42.
And on this account that man's madness is the more to be rejected by your
ears who has not only attacked in a manner contrary to all religion those
things which our ancestors intended to be safe and hallowed among us, as
guarded by the sanction of religion, but has even made use of the name of
religion to overturn them.
[110]
And what goddess is she whom you have
established there? She ought indeed to be the good goddess; since she has
been consecrated by you. “She is Liberty,” says he. Have
you then established her in my house whom you have driven out of the whole
city?
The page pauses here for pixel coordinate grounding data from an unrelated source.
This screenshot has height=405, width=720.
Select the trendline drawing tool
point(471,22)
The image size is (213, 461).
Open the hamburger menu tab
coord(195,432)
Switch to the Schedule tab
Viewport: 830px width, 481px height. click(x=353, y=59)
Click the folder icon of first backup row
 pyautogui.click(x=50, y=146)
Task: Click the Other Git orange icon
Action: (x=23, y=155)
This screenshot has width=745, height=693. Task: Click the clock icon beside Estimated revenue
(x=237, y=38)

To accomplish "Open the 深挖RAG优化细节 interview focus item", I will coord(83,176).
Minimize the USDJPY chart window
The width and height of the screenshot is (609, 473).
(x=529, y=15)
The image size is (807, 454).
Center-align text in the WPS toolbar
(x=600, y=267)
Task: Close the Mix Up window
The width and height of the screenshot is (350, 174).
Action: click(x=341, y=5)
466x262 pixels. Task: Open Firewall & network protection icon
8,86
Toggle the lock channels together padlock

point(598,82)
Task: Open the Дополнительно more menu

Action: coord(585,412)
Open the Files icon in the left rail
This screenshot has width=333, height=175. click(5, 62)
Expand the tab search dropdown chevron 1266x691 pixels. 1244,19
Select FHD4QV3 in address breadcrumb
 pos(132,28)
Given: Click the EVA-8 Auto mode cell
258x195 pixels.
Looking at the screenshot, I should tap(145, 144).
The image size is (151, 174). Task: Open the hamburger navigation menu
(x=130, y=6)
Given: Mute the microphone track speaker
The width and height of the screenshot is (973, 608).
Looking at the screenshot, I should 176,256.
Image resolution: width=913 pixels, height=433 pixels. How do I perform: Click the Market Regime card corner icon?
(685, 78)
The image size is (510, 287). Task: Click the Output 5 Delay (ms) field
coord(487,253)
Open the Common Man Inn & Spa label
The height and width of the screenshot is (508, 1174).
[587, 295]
Did you, after you had denied that your colleagues,—men
invested with the highest power,—were free; after you had closed
all access to the temple of Castor against every one; after you had ordered
in the hearing of the Roman people, this most illustrious man, of a most
noble family, who has received the greatest honours from the Roman people, a
priest, and a man of consular rank, a citizen of singular gentleness and
modesty of character, (a man of whom I cannot sufficiently wonder how you
can dare to look him in the face,) to be kicked and trampled on by your
attendants; after you had driven him out of the city without being
condemned, having proposed a most tyrannical privilegium against him; after you had confined the first man
in the whole earth to his house; after you had occupied the forum with armed
bands of profligate men;—did you then place the image of Liberty
in that house, which was of itself a proof of your most cruel tyranny and of
the miserable slavery of the Roman people? Was he the man whom Liberty
ought, of all men in the world, to have driven from his house, whose
existence was the only thing that prevented the whole city from coming under
the power of slaves?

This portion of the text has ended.